14.4.13




À l’abordage d’un fleuve agité…

Certaines  manifestations me retournaient intérieurement m’indisposant à un point que je dormi d’un sommeil des plus profond, le temps toujours aussi frisquet me confortait dans mon endormissement et je m’estimais heureuse de ce fait.

Encore quelque temps, une petite période de quelques jours, peut-être une ou deux semaines, qui sait?...Un mois, plusieurs mois, une année complète, peu importe et d’ici là, je me disposais à la chose.

D’habitude j’ai tendance à patienter sans trop broncher, tout dépend de l’objet de mon attente, seulement j’ignorais ce qui me rendait aussi patiente. Si j’avais su que le voyage m’entrainerait dans une sorte de dépouillement, en fait j’ignorais tant de chose que j’en oubliais même ce que je connaissais.

Aussi, dans cette fastidieuse attente, il m’apparaissait de plus en plus évident que nous étions tous dans la même galère et que peu importe le rôle qui nous était assigné, nous éprouvions le même désir ardent d’être libéré de notre prison. Chacun ayant construit une cellule à leur image avec des barreaux aussi solide que notre propre entêtement.

 L’homme ne se trouve qu’en se perdant joyeusement, qu’en se désappropriant totalement de soi. – ZUNDEL


Impossible de prévoir l’imprévu, il ne me restait plus qu’à m’en remettre à infiniment plus grand que ma petite personne, c’était donc ça…me désapproprier de moi-même, me dépouiller dans tout les sens du terme.

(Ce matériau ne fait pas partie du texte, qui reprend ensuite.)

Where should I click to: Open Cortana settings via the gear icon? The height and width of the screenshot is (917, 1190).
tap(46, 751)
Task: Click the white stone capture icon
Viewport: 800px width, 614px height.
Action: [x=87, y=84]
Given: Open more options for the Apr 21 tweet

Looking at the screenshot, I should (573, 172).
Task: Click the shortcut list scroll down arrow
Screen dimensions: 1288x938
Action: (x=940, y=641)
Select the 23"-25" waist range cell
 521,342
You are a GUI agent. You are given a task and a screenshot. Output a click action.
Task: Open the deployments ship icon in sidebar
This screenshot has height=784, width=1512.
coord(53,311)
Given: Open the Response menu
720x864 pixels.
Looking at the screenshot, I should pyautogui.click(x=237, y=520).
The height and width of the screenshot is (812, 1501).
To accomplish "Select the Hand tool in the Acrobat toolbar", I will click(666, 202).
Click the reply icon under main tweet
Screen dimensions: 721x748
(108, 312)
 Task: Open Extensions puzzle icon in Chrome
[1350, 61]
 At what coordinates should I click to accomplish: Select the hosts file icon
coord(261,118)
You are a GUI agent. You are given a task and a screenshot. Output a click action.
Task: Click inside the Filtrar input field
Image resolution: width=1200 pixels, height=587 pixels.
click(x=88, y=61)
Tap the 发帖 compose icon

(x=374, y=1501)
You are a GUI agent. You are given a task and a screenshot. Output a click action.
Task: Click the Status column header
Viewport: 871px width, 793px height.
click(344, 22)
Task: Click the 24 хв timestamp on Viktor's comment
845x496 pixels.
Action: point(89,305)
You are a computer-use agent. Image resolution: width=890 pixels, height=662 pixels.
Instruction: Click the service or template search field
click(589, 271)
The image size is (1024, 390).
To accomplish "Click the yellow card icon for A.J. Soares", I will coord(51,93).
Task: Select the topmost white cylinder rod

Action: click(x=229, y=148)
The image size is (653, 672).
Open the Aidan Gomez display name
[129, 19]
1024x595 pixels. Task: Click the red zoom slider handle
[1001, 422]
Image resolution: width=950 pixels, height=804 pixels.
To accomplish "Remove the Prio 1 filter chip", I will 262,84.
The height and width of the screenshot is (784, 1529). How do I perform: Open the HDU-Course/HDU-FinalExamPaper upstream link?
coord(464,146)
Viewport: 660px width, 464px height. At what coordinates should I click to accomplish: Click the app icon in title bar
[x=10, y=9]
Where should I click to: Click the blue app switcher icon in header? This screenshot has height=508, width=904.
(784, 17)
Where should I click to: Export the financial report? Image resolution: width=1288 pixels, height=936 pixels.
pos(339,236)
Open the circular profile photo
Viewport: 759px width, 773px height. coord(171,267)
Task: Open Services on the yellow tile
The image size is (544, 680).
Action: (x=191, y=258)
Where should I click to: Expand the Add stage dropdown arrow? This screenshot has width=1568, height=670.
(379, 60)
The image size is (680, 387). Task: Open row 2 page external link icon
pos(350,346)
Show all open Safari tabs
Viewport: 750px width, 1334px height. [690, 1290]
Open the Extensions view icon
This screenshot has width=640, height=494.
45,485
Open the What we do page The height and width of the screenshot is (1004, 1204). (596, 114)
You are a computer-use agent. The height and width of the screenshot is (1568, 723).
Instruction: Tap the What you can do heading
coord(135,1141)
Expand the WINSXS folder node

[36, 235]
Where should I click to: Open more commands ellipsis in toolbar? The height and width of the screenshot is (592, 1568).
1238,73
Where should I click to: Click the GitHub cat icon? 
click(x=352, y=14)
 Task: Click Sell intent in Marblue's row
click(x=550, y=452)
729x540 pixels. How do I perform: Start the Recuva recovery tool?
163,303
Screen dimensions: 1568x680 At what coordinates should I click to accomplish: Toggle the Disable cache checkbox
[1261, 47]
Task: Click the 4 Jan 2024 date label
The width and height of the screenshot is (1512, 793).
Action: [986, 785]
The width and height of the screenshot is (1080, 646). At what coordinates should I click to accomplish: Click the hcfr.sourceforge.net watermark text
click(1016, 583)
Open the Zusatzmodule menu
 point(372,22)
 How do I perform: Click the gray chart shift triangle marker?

(…) Il ne peut être question de dire qu'à partir de là l'homme qui ne sent pas qu'il est un problème, l'homme qui ne sent pas que son «je-moi» qu'il a toujours à la bouche c'est un cadenas, c'est une prison, ce n'est pas lui c'est simplement  le poids de tous les déterminismes, le poids de toutes les servitudes internes qui sont les pires. Car si je suis l'esclave de mes préjugés, de ma convoitise, de ma cupidité, de mon ambition, de mon orgueil, de mon avarice, je suis ligoté, je suis cadenassé dans la prison la plus étanche.

Tout le problème est celui de notre libération : pouvons-nous passer d'un moi possessif qui est une prison, à un moi oblatif, offert, qui est un espace illimité ? Devenir un bien commun, un bien universel tel que toute l'humanité soit intéressée à le défendre ?

Les Droits de l'homme supposent que chacun porte en lui-même le bien commun, qu'il est le bien commun, qu'il est un bien universel, parce que sa solitude est une source inépuisable de Lumière et d'Amour. Nous sommes loin du compte !
Cela, évidemment, c'est l'appel, c'est cela notre vocation, c'est cela l'exigence fondamentale (…) Tout est changé : voilà l'égalité, la seule qui ait un sens. Non pas être tous dans la même situation  mais chacun porteur de Dieu, capable d'être le centre du monde dans ce soleil divin qu'il peut faire rayonner sur toute la création.

Si bien que le plus silencieux, le plus infirme, le plus malade, celui qui ne peut pas bouger au fond de son lit, celui qui est caché au fond d'une cellule ou d'un désert il peut être, pour le monde entier, un espace libérateur, s'il est, simplement, s'il existe en forme d'amour.   - Maurice Zundel, prêtre suisse 1897-1975


On ne naît pas libre, on le devient.  – Rimbaud

À l’heure du matin printanier, aucune fleur odorante pour m’exalté, j’humais alors l’odeur de la pourriture hivernale, elle annonçait la germination, invisible pour le moment mais ce n’était qu’une question de temps. Et puis le froid s’installa de nouveau, les eaux du fleuve se contractèrent et la terre se durcie une fois de plus.

Durant ce temps je m’adonnais à filmer mon environnement comme une enfant qui découvre le monde terrestre pour la toute première fois, à mon cœur l’ensemble qui m’était donné à observer me remplissait d’une joie nouvelle. Pourtant rien n’avait changé, du moins en apparence, à la surface des choses c’était du pareille au même, cette valse du va et vient de la vie à l’intérieur de ses courants… ascendants et descendants.

Ma patience se renouvelait à chaque instant, même dans les situations où normalement l’impatience aurait prit le dessus, j’étais neutralisé par cet état d’être, au fond, l’amour prenait racine, je n’étais plus qu’une forme d’amour en devenir.

La liberté est sûrement relative à chacun, difficile de définir ce qu’elle représente pour l’ensemble, pour ma part, la liberté est à l’image du vol de l’oiseau. L’insoutenable légèreté de l’être qui ne pèse plus le poids de l’existence, peu importe la situation d’urgence, du manque jusqu’à la pauvreté suprême.

Est-ce que l’oiseau se soucie de ce qu’il va manger demain?